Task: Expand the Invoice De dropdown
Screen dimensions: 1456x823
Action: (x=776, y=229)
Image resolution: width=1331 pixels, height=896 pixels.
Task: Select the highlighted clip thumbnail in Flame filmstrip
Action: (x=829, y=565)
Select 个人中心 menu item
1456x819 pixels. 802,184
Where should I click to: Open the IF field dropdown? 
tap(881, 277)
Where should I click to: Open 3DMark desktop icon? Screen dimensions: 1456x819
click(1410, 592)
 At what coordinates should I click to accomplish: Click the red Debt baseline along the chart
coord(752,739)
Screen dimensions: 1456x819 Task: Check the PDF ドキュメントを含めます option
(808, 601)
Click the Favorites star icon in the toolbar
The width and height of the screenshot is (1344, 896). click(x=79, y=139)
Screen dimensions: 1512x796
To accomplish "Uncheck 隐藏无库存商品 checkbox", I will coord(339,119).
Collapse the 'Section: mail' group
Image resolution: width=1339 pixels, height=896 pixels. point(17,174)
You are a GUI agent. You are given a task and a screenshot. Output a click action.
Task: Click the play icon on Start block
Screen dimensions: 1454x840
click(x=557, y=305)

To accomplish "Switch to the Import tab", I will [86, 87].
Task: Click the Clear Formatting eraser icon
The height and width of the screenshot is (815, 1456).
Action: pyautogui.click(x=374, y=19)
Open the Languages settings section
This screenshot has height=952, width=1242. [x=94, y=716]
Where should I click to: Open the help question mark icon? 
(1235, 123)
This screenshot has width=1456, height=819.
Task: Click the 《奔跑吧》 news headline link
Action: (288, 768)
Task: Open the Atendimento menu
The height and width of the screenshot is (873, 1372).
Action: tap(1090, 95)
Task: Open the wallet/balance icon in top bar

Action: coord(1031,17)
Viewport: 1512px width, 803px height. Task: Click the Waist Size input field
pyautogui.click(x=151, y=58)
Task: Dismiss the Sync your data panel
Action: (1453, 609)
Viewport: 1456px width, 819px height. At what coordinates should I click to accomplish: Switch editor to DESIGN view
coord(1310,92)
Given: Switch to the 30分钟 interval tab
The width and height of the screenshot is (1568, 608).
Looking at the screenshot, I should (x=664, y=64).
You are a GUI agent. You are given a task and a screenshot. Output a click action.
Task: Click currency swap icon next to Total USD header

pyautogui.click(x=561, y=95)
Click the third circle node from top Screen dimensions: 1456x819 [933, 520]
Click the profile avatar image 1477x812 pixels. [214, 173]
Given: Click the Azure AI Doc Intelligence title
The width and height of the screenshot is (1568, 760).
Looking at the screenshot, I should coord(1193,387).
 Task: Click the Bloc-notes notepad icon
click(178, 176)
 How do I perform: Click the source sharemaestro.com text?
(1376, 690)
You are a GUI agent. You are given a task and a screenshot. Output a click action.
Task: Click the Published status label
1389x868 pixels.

-------------------------

PROBLEM
Please give the records again exactly as they are.

RESPONSE TO THIS EXERCISE
Task: Expand the Invoice De dropdown
Screen dimensions: 1456x823
Action: (x=776, y=229)
Image resolution: width=1331 pixels, height=896 pixels.
Task: Select the highlighted clip thumbnail in Flame filmstrip
Action: (x=829, y=565)
Select 个人中心 menu item
1456x819 pixels. 802,184
Where should I click to: Open the IF field dropdown? 
tap(881, 277)
Where should I click to: Open 3DMark desktop icon? Screen dimensions: 1456x819
click(1410, 592)
 At what coordinates should I click to accomplish: Click the red Debt baseline along the chart
coord(752,739)
Screen dimensions: 1456x819 Task: Check the PDF ドキュメントを含めます option
(808, 601)
Click the Favorites star icon in the toolbar
The width and height of the screenshot is (1344, 896). click(x=79, y=139)
Screen dimensions: 1512x796
To accomplish "Uncheck 隐藏无库存商品 checkbox", I will coord(339,119).
Collapse the 'Section: mail' group
Image resolution: width=1339 pixels, height=896 pixels. point(17,174)
You are a GUI agent. You are given a task and a screenshot. Output a click action.
Task: Click the play icon on Start block
Screen dimensions: 1454x840
click(x=557, y=305)

To accomplish "Switch to the Import tab", I will [86, 87].
Task: Click the Clear Formatting eraser icon
The height and width of the screenshot is (815, 1456).
Action: pyautogui.click(x=374, y=19)
Open the Languages settings section
This screenshot has height=952, width=1242. [x=94, y=716]
Where should I click to: Open the help question mark icon? 
(1235, 123)
This screenshot has width=1456, height=819.
Task: Click the 《奔跑吧》 news headline link
Action: (288, 768)
Task: Open the Atendimento menu
The height and width of the screenshot is (873, 1372).
Action: tap(1090, 95)
Task: Open the wallet/balance icon in top bar

Action: coord(1031,17)
Viewport: 1512px width, 803px height. Task: Click the Waist Size input field
pyautogui.click(x=151, y=58)
Task: Dismiss the Sync your data panel
Action: (1453, 609)
Viewport: 1456px width, 819px height. At what coordinates should I click to accomplish: Switch editor to DESIGN view
coord(1310,92)
Given: Switch to the 30分钟 interval tab
The width and height of the screenshot is (1568, 608).
Looking at the screenshot, I should (x=664, y=64).
You are a GUI agent. You are given a task and a screenshot. Output a click action.
Task: Click currency swap icon next to Total USD header

pyautogui.click(x=561, y=95)
Click the third circle node from top Screen dimensions: 1456x819 [933, 520]
Click the profile avatar image 1477x812 pixels. [214, 173]
Given: Click the Azure AI Doc Intelligence title
The width and height of the screenshot is (1568, 760).
Looking at the screenshot, I should coord(1193,387).
 Task: Click the Bloc-notes notepad icon
click(178, 176)
 How do I perform: Click the source sharemaestro.com text?
(1376, 690)
You are a GUI agent. You are given a task and a screenshot. Output a click action.
Task: Click the Published status label
1389x868 pixels.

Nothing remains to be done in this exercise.